**Exercise prompt**
The reply should hold every line of the data, unchanged and complete.

**Records for the task**
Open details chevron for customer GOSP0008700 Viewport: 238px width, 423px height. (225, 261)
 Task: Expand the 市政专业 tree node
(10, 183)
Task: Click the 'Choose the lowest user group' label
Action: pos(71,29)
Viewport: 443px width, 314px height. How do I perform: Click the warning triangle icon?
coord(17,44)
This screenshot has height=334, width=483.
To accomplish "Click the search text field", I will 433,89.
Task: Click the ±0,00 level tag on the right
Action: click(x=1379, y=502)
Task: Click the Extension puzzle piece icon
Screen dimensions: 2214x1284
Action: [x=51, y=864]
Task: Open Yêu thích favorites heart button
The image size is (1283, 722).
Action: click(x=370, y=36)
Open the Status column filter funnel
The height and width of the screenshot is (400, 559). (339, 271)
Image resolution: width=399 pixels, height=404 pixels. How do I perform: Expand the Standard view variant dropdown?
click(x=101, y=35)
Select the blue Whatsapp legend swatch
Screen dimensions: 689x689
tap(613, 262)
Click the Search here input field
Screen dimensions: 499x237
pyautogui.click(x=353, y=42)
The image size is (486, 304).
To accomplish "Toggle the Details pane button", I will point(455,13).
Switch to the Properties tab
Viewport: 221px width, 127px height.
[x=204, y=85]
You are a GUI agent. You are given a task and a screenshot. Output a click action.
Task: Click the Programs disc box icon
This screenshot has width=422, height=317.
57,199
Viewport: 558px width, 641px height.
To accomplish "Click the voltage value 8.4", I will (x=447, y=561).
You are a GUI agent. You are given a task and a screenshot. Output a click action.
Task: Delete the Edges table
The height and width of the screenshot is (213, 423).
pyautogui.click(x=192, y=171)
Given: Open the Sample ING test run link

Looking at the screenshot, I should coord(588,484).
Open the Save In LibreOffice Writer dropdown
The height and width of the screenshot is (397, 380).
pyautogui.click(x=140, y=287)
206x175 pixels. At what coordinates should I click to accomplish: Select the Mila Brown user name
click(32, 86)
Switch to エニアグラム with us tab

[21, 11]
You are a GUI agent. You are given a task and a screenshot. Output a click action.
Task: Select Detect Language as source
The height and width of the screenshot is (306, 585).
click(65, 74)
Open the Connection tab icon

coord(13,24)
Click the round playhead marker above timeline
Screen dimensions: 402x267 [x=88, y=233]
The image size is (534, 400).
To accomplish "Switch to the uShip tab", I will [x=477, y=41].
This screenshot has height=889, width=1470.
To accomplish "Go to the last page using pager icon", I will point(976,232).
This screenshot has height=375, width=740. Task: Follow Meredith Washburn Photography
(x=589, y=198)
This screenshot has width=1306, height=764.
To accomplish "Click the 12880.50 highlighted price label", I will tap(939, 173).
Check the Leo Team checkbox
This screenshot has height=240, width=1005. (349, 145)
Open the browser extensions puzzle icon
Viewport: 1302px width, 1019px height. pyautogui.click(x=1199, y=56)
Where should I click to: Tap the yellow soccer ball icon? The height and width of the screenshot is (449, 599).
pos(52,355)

**Answer box**
Open details chevron for customer GOSP0008700 Viewport: 238px width, 423px height. (225, 261)
 Task: Expand the 市政专业 tree node
(10, 183)
Task: Click the 'Choose the lowest user group' label
Action: pos(71,29)
Viewport: 443px width, 314px height. How do I perform: Click the warning triangle icon?
coord(17,44)
This screenshot has height=334, width=483.
To accomplish "Click the search text field", I will 433,89.
Task: Click the ±0,00 level tag on the right
Action: click(x=1379, y=502)
Task: Click the Extension puzzle piece icon
Screen dimensions: 2214x1284
Action: [x=51, y=864]
Task: Open Yêu thích favorites heart button
The image size is (1283, 722).
Action: click(x=370, y=36)
Open the Status column filter funnel
The height and width of the screenshot is (400, 559). (339, 271)
Image resolution: width=399 pixels, height=404 pixels. How do I perform: Expand the Standard view variant dropdown?
click(x=101, y=35)
Select the blue Whatsapp legend swatch
Screen dimensions: 689x689
tap(613, 262)
Click the Search here input field
Screen dimensions: 499x237
pyautogui.click(x=353, y=42)
The image size is (486, 304).
To accomplish "Toggle the Details pane button", I will point(455,13).
Switch to the Properties tab
Viewport: 221px width, 127px height.
[x=204, y=85]
You are a GUI agent. You are given a task and a screenshot. Output a click action.
Task: Click the Programs disc box icon
This screenshot has width=422, height=317.
57,199
Viewport: 558px width, 641px height.
To accomplish "Click the voltage value 8.4", I will (x=447, y=561).
You are a GUI agent. You are given a task and a screenshot. Output a click action.
Task: Delete the Edges table
The height and width of the screenshot is (213, 423).
pyautogui.click(x=192, y=171)
Given: Open the Sample ING test run link

Looking at the screenshot, I should coord(588,484).
Open the Save In LibreOffice Writer dropdown
The height and width of the screenshot is (397, 380).
pyautogui.click(x=140, y=287)
206x175 pixels. At what coordinates should I click to accomplish: Select the Mila Brown user name
click(32, 86)
Switch to エニアグラム with us tab

[21, 11]
You are a GUI agent. You are given a task and a screenshot. Output a click action.
Task: Select Detect Language as source
The height and width of the screenshot is (306, 585).
click(65, 74)
Open the Connection tab icon

coord(13,24)
Click the round playhead marker above timeline
Screen dimensions: 402x267 [x=88, y=233]
The image size is (534, 400).
To accomplish "Switch to the uShip tab", I will [x=477, y=41].
This screenshot has height=889, width=1470.
To accomplish "Go to the last page using pager icon", I will point(976,232).
This screenshot has height=375, width=740. Task: Follow Meredith Washburn Photography
(x=589, y=198)
This screenshot has width=1306, height=764.
To accomplish "Click the 12880.50 highlighted price label", I will tap(939, 173).
Check the Leo Team checkbox
This screenshot has height=240, width=1005. (349, 145)
Open the browser extensions puzzle icon
Viewport: 1302px width, 1019px height. pyautogui.click(x=1199, y=56)
Where should I click to: Tap the yellow soccer ball icon? The height and width of the screenshot is (449, 599).
pos(52,355)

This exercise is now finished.